Menü
KOSTENLOSE KUNSTBERATUNG

Kurzbiografie

  • Top 3 works: Portrait of Count Charles A. Chasset
  • Works on APS: 1
  • Copyright status: Public domain
  • Died: 1853
  • Museums on APS:
    • Groeningemuseum
    • Groeningemuseum
    • Groeningemuseum
    • Groeningemuseum
    • Groeningemuseum
  • Mehr…

Kunst-Quiz

Jede Frage hat nur eine richtige Antwort.

Frage 1:
Wer gab Albert Gregorius seine ersten künstlerischen Unterrichtsstunden?
Frage 2:
Unter welchem Künstler diente Gregorius in Paris?
Frage 3:
Mit welcher berühmten Persönlichkeit malte Gregorius ein Porträt, das heute im Schloss Coppet ausgestellt ist?
Frage 4:
Warum trat Gregorius von seinem Direktorat bei De Vrije Academie zurück?
Frage 5:
Wer war einer von Gregorius wichtigsten Studenten?
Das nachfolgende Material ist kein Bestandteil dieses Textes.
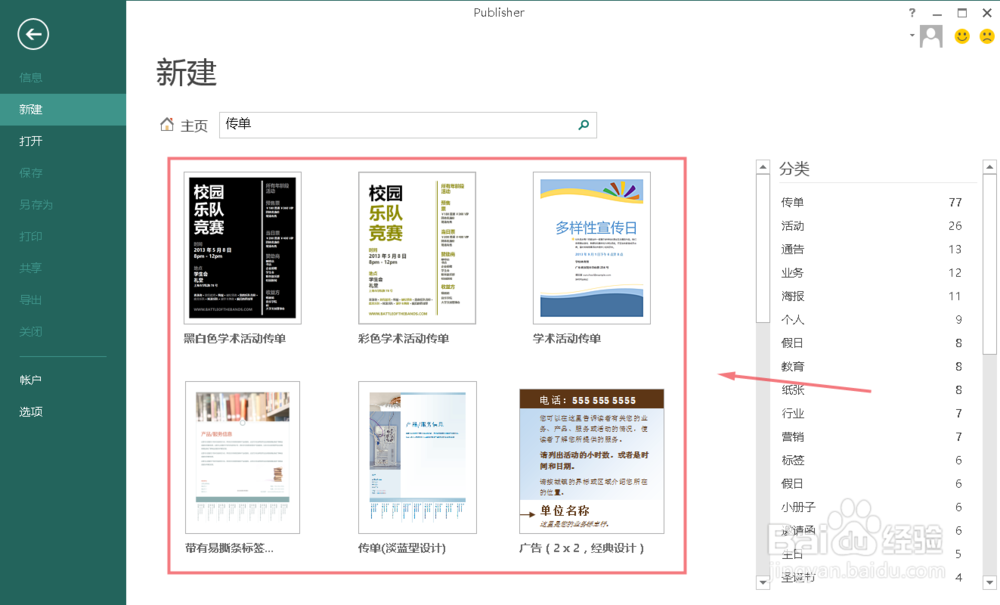
Task: Filter templates by the 海报 category
Action: (x=792, y=296)

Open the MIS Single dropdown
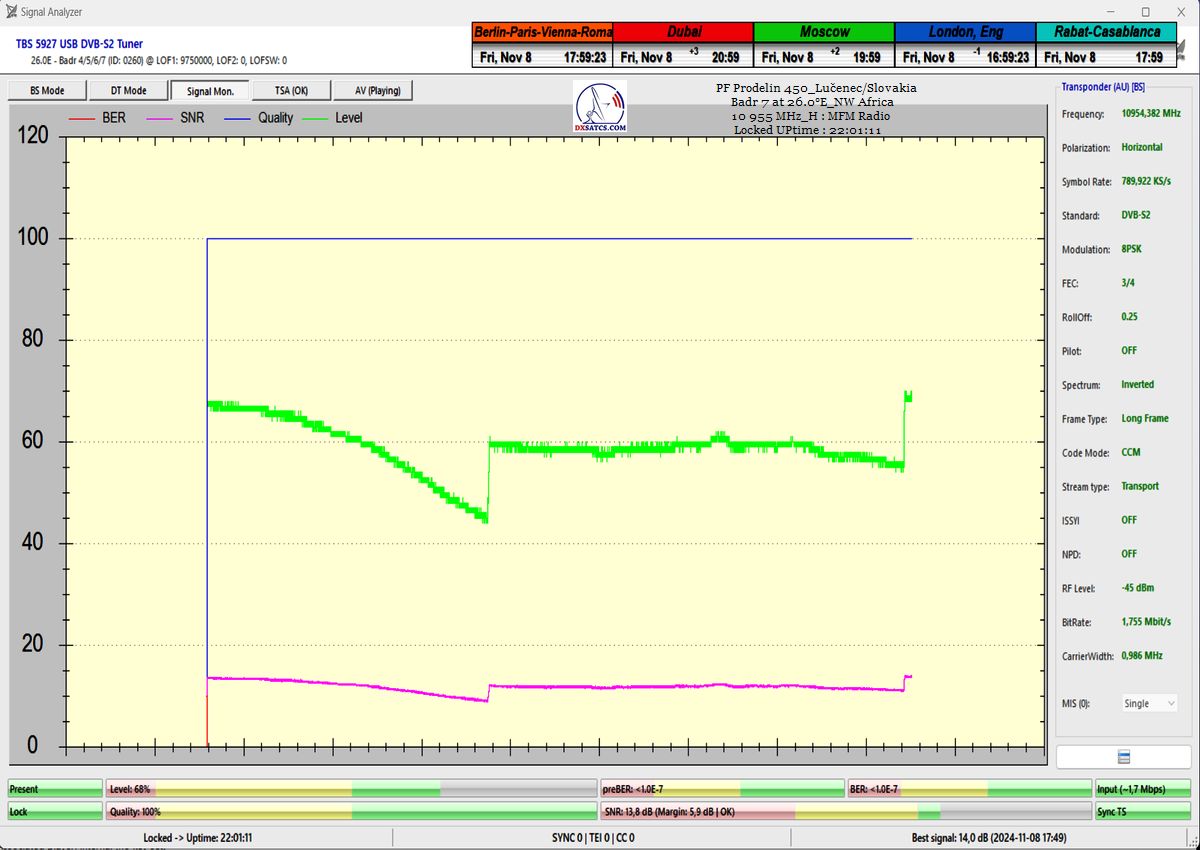[x=1149, y=704]
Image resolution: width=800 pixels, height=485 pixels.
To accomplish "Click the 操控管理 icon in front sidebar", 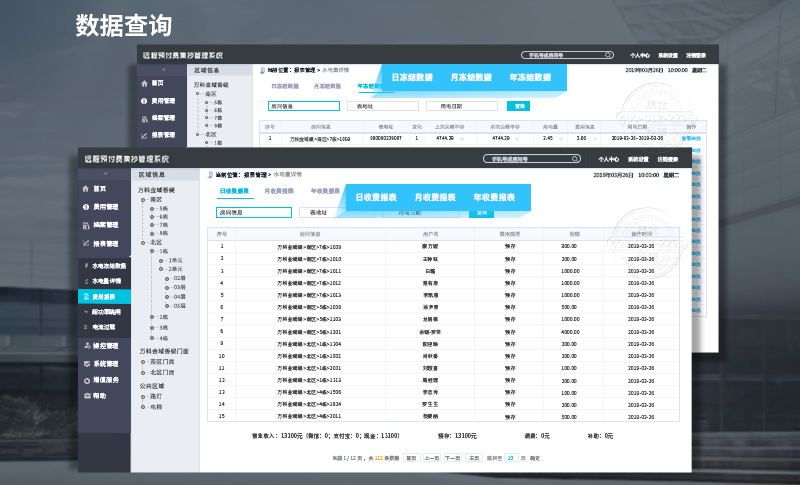I will (x=85, y=345).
Albert Jacob Frans Gregorius: Ein Leben in Porträts

Frühes Leben und Ausbildung

  • Geboren in Brügge, Belgien im Jahr 1774 in einer Arbeiterfamilie, zeigte Albert Jacob Frans Gregorius von kleinem Alter an künstlerisches Talent.
  • Seine Fähigkeiten wurden von François van der Donckt, einem lokalen Amateurmaler, erkannt, der ihm anfängliche Unterrichtsstunden gab und ihn 1791 in die Brüsseler Kunstakademie eintragte.
  • Gregorius stach an der Akademie hervor und erhielt mehrere Auszeichnungen, bevor er seine künstlerische Reise fortsetzte.

Pariser Studien und Einflüsse

  • Im Jahr 1801 zog Gregorius nach Paris und arbeitete zunächst als Lehrling bei Joseph-Benoît Suvée, einem Landsmann aus Brügge.
  • Nach Suvées Ernennung zum Direktor der französischen Akademie in Rom sicherten sich Gregorius eine Position im Atelier des renommierten neoklassischen Malers, Jacques-Louis David.
  • Davids Einfluss ist in Gregoriums späterem Werk deutlich erkennbar, insbesondere in seiner Betonung präziser Ausführung und klassischer Komposition.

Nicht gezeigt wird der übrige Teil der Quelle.